The program, known as Reading First, drew on some of Mr. Bush’s educational experiences as Texas governor, and at his insistence Congress included it in the federal No Child Left Behind legislation that passed by bipartisan majorities in 2001. It has been a subject of dispute almost ever since, however, with the Bush administration and some state officials characterizing the program as beneficial for young students, and Congressional Democrats and federal investigators criticizing conflict of interest among its top advisers.

“Reading First did not improve students’ reading comprehension,” concluded the report, which was mandated by Congress and carried out by the Department of Education’s research arm, the Institute of Education Sciences. “The program did not increase the percentages of students in grades one, two or three whose reading comprehension scores were at or above grade level.”

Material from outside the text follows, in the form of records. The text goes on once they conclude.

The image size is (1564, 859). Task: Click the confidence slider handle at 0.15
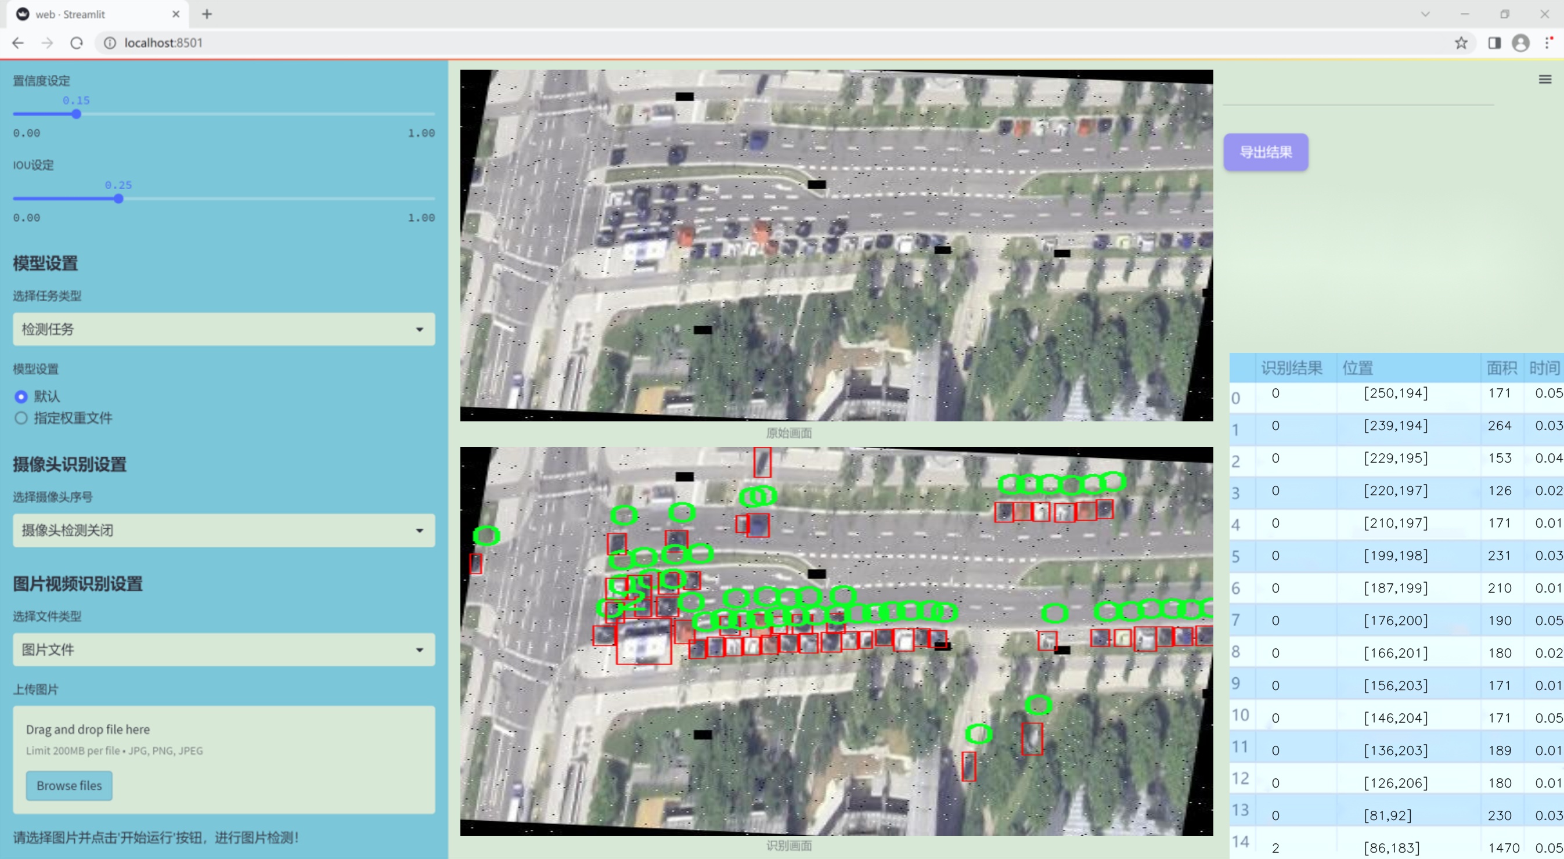coord(77,114)
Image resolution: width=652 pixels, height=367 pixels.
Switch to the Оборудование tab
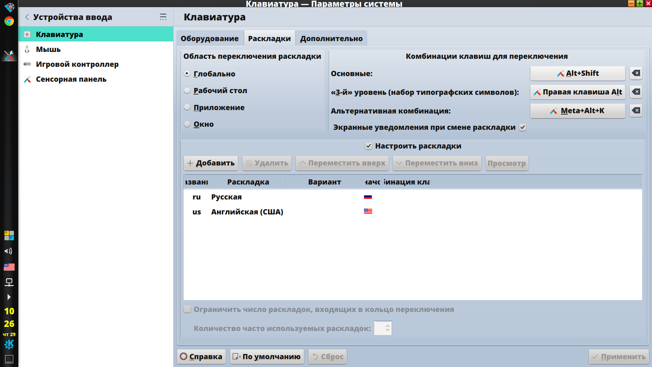pyautogui.click(x=210, y=38)
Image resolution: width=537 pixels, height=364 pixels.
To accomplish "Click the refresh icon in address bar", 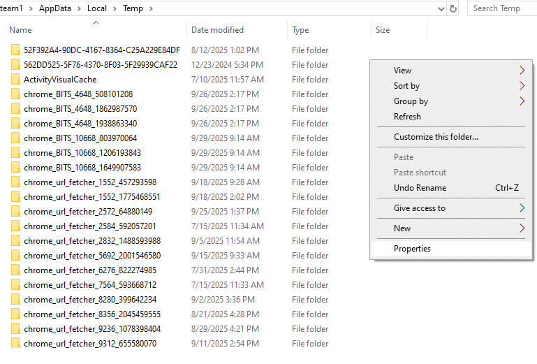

Noting that education reform efforts routinely fall short of expectations, Kevin noted, “Maybe RF was poorly implemented. Maybe it just happened to be a bad idea. But it’s astonishing how many efforts to improve K-12 instruction turn out not to work. Even the ones that do seem to work usually turn out to fail if you just wait a few years or try to scale them up beyond pilot size. This is one of the reasons I don’t blog much about education policy even though it’s an interesting subject. For all the sturm and drang, in the end nothing really seems to matter. After a hundred years of more-or-less rigorous pedagogical research, we still don’t know how to teach kids any better than we used to.”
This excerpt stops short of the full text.